13. It's important to also note that mitigations (just like evals) are improving: the UK AISI notes that 'We've seen significant progress in the safeguards of certain Al systems, particularly in the biological misuse domain.' (
aisi.gov.uk/frontier-ai-tren…)
14. However from a governance point of view, the items raised in bullets 1, 2, and 6 above matter here. Some capabilities diffuse quickly through open research, products, and scaffolding, even if the frontier itself remains concentrated for some period. This means that you will want safeguards to be applied by different actors, depending on risk and proximity. My own bias is to favour permissionless innovation, with some very narrow exceptions.
Specificity, grey areas, and standards
15. Even if you codify high-level obligations in law, you now have the challenge of assessing whether or not a particular entity or model is compliant. Often this is determined by looking at legal tests (when litigated in court) or through standards (e.g. ISO, FMF etc).

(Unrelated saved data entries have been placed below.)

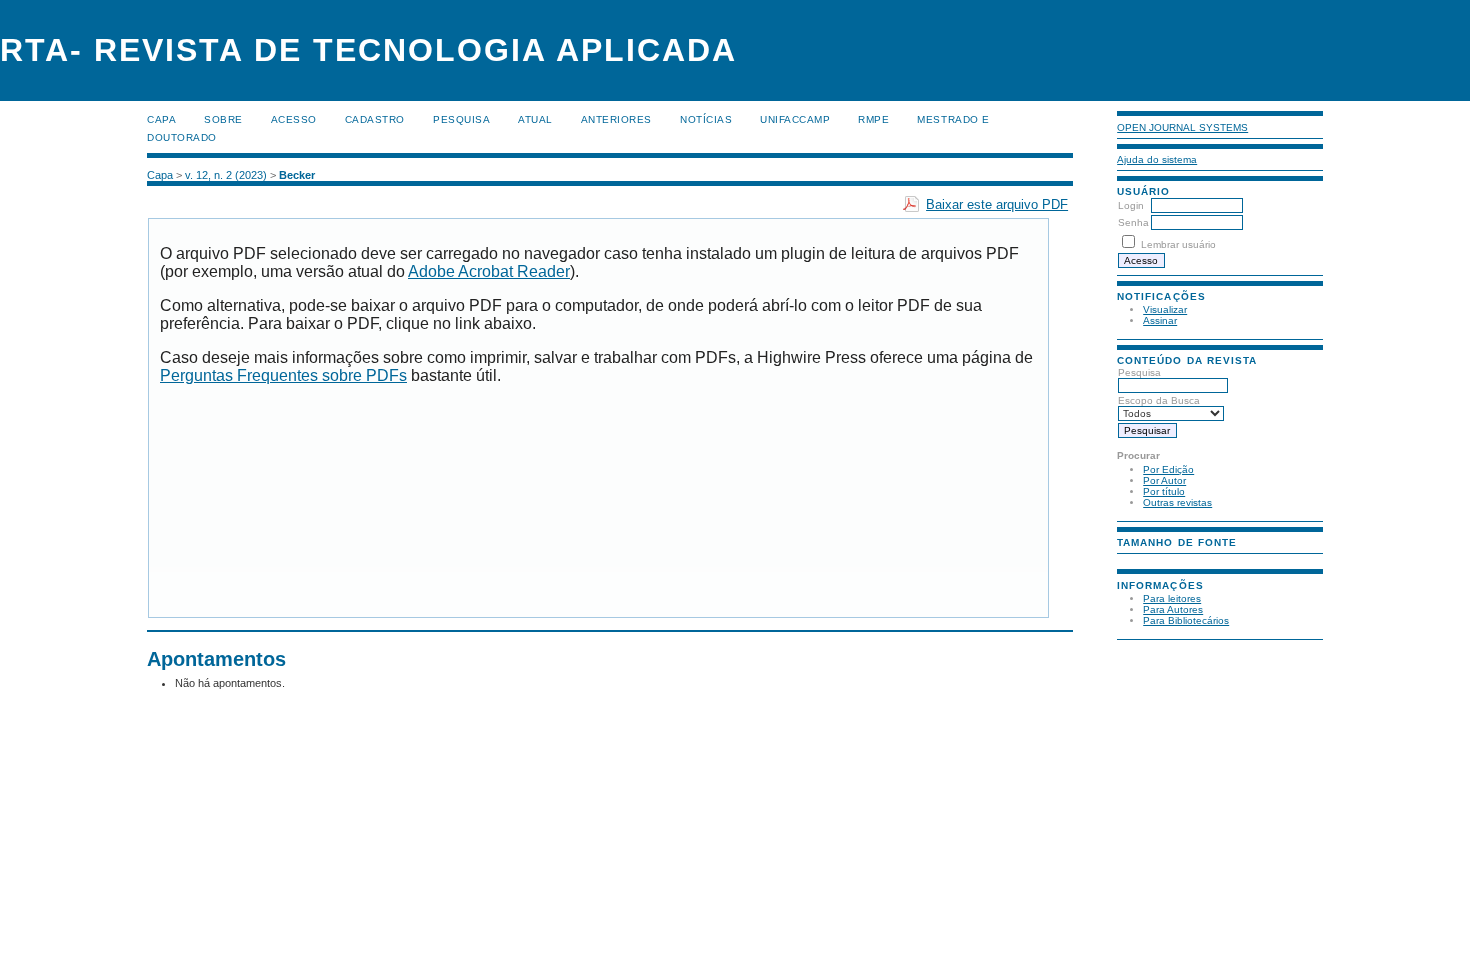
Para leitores (1172, 598)
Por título (1164, 491)
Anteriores (616, 119)
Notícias (706, 119)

16. But the standards for many risks don't exist. Few people seem invested in writing them clearly, and I don't blame them: it's hard, requires industry buy-in, and the technology evolves quickly since this is an R&D heavy field.
17. I think this remains a neglected/underrated area: even at the lab layer, there's no explicit standard specifying what a good 'frontier safety policy' is, or de minimis quality requirements for an evaluation. We are seeing some good progress in recent months though, e.g. CoT legibility/monitoring as a nascent norm.
New mechanisms and institutions
18. There are interesting proposals a la 'regulatory markets for AI safety' and insurance mechanisms that I think are worth exploring and considering. I think there are promising directions but it's still early, and the devil is in the detail. I'm more unsure when this pertains to risks that are ill-defined/specified. For example there's a lot of disagreement on how to interpret 'misalignment'.
19. One thing I personally want to avoid is an ineffective rent-seeking middleware layer like the current European medical device rules which are notoriously slow, costly, unpredictable, and unnecessarily complex. There's a whole world of regulatory affairs consultancies, EU Authorized Representatives, clinical evaluation writers, QMS implementers etc that I think often produce little safety benefit relative to cost.
20. Ultimately there are different views and approaches here, I'm unsure about a lot of this, and the above isn't meant to discredit efforts on AI policy advocacy. I mostly want to unpack some of the cruxes/trade-offs for people who tend to read about 'AI governance' in more high-level and abstract pieces.